Where do you see the greatest demand coming from in the North American financial services industry? Are you targeting specific types of sector? 
The wealth management and financial services industry in general is our main sector of industry. The greatest demand is coming from the broker/dealer, independents, RIAs, and CFP arenas. We don't see much in the insurance arena. However, this will probably change with Reg BI. We also do some work with law firms and with large sales institutions who want their outside sales team to take substantial notes regarding their clients and implement them within their CRM systems. However, our main business is the wealth management financial services industry. 

When do you expect the workload to start really cranking up, given all the difficulties caused by COVID?
We have seen a tremendous increase in the amounts of dictations from the start of the pandemic. Once everyone started remote, our incoming dictation volume increased 30 to 40 per cent over our norm. Of course, the market fluctuations, clients concerns, and advisors having more conversations also contributed to the substantial increase. This is normal. When markets drop, or we have an issue like the COVID pandemic and people are scared and nervous, it is a critical time for wealth advisors to reach out to their clients to calm their nerves, to explain what is happening, to re-evaluate their portfolios and if their risk tolerance levels have changed.     

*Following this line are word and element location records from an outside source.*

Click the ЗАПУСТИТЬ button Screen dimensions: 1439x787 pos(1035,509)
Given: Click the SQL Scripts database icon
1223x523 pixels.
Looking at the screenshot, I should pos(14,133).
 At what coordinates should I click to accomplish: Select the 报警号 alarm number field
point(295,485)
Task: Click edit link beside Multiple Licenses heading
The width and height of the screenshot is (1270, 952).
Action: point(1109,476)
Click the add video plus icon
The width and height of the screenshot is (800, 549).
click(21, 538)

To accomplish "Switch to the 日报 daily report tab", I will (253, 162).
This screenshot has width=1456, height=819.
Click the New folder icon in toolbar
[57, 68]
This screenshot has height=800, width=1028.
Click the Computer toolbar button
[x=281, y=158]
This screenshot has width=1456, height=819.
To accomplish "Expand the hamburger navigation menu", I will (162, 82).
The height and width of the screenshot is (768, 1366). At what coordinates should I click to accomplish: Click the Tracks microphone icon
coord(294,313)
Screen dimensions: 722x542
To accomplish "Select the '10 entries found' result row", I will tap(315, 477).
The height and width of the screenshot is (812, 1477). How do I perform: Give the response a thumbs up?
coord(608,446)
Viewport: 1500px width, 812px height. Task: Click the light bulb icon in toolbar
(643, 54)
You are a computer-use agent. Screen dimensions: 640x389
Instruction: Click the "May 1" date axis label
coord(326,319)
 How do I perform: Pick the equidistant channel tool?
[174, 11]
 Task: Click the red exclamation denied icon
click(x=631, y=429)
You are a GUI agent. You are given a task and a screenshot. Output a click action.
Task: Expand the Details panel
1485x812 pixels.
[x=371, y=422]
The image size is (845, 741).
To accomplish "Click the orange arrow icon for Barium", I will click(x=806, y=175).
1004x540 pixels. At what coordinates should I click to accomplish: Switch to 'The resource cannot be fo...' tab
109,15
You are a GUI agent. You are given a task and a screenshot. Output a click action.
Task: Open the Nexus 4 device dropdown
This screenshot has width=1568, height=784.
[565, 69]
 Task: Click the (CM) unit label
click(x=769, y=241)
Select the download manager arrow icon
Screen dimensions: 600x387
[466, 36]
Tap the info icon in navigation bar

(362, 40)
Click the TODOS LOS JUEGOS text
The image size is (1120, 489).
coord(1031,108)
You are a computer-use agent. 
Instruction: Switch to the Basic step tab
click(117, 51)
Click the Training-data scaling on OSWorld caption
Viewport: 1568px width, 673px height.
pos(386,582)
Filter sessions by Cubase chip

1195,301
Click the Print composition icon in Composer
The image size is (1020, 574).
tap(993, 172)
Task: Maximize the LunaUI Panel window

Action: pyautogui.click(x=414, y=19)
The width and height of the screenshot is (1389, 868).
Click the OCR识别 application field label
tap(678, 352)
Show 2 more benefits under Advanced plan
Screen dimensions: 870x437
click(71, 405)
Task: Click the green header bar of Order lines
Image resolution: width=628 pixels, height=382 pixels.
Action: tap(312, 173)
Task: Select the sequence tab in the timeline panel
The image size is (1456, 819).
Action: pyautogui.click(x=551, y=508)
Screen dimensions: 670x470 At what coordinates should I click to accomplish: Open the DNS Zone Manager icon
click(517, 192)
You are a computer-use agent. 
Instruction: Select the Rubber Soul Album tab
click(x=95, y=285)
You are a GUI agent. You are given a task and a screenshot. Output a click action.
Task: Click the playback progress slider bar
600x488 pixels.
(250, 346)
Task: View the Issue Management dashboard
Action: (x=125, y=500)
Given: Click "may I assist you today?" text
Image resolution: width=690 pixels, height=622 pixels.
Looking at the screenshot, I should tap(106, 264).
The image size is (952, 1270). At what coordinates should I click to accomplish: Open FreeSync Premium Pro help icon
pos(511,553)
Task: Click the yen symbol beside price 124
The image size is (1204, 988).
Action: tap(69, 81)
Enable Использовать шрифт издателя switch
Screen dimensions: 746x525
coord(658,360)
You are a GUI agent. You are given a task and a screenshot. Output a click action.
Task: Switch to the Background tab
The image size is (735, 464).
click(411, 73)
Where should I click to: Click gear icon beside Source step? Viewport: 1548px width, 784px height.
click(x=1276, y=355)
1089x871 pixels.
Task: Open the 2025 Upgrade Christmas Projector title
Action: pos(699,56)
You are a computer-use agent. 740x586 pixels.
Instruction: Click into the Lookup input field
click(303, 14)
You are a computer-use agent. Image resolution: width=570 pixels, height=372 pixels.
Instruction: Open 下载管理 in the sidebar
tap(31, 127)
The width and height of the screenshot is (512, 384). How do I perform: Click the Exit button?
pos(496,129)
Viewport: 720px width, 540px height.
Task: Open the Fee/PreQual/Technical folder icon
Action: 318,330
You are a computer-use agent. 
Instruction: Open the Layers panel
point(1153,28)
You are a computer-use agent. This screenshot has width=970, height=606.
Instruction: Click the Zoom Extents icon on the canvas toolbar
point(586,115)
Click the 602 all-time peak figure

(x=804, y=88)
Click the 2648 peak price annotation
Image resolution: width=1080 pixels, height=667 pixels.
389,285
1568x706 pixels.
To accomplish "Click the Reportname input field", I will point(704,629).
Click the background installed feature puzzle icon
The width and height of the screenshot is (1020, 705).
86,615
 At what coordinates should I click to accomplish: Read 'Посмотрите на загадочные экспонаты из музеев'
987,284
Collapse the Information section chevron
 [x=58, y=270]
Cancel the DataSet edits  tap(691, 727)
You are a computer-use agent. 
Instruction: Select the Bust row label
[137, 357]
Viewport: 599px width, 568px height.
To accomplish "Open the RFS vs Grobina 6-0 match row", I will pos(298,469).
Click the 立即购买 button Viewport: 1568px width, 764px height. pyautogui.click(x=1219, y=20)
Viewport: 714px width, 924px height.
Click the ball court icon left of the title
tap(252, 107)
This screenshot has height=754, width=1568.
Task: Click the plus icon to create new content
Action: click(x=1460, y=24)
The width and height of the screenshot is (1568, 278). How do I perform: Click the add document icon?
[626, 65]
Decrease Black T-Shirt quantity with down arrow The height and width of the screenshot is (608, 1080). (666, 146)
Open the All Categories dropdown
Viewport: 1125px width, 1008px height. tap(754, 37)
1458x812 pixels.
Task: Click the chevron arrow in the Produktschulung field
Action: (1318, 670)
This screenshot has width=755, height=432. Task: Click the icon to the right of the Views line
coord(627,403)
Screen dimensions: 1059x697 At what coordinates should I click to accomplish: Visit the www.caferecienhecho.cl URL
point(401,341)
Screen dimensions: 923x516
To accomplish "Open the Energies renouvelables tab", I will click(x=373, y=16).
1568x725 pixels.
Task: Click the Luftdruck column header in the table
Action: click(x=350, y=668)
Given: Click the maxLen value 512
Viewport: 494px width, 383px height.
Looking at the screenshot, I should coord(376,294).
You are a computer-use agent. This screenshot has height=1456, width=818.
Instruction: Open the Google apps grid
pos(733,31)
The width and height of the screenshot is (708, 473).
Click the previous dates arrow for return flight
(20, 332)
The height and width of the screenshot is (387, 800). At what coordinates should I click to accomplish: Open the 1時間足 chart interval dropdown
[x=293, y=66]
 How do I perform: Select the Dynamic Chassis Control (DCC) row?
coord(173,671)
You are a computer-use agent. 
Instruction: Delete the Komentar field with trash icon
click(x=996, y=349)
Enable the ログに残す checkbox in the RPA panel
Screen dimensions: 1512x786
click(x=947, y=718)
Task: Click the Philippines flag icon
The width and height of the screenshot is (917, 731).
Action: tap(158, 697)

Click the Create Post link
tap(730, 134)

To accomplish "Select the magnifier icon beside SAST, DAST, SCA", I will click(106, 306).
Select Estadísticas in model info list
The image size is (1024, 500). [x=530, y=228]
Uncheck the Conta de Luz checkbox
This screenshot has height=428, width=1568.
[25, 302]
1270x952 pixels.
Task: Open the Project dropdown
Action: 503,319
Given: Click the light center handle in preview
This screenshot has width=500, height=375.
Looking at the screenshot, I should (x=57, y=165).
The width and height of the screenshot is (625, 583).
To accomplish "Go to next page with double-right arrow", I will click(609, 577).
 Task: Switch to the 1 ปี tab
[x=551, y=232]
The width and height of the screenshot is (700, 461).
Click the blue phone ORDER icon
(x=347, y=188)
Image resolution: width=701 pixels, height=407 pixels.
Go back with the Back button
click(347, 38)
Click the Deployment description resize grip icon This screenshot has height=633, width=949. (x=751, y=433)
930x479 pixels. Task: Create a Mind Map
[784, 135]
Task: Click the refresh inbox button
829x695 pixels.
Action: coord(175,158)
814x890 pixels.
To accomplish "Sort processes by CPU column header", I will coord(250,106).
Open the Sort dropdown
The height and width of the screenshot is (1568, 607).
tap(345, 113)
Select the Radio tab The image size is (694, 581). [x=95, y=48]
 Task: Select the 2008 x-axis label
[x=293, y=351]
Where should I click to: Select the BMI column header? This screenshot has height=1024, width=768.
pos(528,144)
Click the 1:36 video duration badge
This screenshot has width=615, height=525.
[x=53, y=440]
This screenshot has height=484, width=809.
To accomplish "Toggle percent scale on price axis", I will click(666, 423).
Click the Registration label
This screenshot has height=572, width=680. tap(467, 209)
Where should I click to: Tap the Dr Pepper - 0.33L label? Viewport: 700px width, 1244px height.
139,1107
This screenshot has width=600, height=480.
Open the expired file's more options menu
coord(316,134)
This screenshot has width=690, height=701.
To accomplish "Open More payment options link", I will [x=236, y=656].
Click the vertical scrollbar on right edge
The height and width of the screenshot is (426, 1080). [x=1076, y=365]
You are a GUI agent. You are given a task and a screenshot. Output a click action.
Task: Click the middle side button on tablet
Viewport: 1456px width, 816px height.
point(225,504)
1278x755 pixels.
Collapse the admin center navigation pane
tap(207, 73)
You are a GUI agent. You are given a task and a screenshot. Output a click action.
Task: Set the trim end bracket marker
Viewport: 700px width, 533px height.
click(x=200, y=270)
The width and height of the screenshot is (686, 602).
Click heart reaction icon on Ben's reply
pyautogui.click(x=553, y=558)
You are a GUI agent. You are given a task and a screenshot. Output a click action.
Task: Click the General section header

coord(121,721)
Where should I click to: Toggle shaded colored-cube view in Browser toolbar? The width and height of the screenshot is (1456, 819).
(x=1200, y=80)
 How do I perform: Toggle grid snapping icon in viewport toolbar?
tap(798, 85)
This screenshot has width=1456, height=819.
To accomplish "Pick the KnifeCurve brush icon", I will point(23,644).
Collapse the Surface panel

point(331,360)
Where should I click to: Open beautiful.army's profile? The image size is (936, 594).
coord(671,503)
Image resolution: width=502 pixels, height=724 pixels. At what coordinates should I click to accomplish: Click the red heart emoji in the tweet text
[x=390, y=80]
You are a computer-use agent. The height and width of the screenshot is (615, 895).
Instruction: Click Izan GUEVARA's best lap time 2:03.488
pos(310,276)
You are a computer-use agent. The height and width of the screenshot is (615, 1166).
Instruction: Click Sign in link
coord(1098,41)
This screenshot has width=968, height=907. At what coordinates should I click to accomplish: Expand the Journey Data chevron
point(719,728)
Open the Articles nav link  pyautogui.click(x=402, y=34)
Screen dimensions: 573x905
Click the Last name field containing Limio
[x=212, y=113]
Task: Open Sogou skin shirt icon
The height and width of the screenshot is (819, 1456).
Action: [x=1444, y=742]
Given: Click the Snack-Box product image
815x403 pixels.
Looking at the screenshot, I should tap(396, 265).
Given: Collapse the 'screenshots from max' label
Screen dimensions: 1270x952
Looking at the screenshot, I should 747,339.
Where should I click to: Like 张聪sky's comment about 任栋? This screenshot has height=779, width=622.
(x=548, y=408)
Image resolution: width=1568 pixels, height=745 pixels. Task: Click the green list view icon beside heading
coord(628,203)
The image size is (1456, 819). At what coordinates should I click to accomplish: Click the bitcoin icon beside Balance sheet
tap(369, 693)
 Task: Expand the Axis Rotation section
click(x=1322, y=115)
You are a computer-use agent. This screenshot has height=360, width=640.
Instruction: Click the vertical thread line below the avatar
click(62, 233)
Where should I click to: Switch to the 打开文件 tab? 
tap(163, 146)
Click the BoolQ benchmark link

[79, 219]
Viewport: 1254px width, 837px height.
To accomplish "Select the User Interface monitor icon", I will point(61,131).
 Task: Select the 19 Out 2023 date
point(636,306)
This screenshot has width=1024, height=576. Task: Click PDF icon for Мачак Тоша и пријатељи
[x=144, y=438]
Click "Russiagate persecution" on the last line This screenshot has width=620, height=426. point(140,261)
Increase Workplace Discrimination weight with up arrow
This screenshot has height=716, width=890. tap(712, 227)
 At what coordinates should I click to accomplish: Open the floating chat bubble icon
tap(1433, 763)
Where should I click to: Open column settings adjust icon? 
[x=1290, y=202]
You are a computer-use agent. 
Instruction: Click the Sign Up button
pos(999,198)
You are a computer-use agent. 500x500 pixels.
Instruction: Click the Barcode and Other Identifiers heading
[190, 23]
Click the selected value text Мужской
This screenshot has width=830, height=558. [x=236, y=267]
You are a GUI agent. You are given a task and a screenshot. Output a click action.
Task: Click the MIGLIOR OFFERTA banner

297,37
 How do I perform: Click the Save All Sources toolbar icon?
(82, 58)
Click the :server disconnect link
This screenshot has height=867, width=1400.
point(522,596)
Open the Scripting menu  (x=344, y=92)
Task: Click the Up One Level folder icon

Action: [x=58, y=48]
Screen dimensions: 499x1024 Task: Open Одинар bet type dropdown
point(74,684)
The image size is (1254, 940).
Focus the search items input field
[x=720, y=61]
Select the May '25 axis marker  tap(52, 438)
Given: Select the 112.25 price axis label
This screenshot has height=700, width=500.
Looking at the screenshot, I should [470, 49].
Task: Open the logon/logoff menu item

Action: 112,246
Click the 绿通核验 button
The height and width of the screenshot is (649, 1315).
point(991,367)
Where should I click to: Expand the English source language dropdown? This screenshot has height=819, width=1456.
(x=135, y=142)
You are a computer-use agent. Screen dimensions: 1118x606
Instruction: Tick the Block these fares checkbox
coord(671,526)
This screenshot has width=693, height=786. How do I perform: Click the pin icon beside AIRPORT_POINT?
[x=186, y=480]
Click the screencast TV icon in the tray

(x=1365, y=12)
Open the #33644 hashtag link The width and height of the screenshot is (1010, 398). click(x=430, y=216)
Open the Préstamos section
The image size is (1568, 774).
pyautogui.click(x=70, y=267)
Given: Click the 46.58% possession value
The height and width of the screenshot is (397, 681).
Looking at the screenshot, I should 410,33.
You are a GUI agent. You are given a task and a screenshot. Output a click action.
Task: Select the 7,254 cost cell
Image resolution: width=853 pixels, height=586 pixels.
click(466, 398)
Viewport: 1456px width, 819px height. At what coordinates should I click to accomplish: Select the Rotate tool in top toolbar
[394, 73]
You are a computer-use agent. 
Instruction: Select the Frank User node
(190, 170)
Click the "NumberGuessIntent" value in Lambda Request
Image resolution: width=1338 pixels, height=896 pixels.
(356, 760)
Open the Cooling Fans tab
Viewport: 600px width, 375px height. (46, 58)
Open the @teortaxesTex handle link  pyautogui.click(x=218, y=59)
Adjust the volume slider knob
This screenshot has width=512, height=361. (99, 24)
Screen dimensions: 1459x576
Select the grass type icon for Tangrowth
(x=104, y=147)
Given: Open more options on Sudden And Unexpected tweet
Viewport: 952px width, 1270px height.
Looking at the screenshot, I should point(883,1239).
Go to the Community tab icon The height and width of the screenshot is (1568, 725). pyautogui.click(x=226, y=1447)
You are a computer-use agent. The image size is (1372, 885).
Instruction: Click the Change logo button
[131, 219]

Who is leading Copytalk's work in this area, or is it not being assigned to specific teams or groups?
Copytalk is unique in the fact that we have a corporate office, and then we have four facilities where all of the transcriptionists work from. We have four operation offices that are located throughout Florida and the state of Georgia. We work collaboratively as a team. There is not one specific person who works on one specific item, in any area, whether it is operations and recruiting on the transcriptionist side, our IT team, or our technology development team. 

I find that this is the most efficient and effective way to develop thought-leaders, to share ideas, and really to have inclusion into the diversity of what we bring forth to our clients. I like a collaborative team; I like working in that environment. I think it empowers the synergy throughout the entire organization.

Logistically, what changes has your own business had to manage during the pandemic and what lessons would you pass on? 
Well, we had to make some temporary changes to our process. Our transcriptionists work in our US-based facilities: they are not home-based, and they are not overseas. Everywhere was impacted.

Because we had to social distance, and because we couldn't have anybody coming into our facilities sitting in their stations next to each other, we had to make the decision and follow up with our continuity plan that a sub-set of our transcriptionists would have to be remote. We had to pull together a plan of action of what the work-from-home environment would be like and add additional security protocol enhancements. There were a lot of adjustments we needed to make, so that our clients would have the least amount of impact, and we were able to achieve this by having an amazing, collaborative team.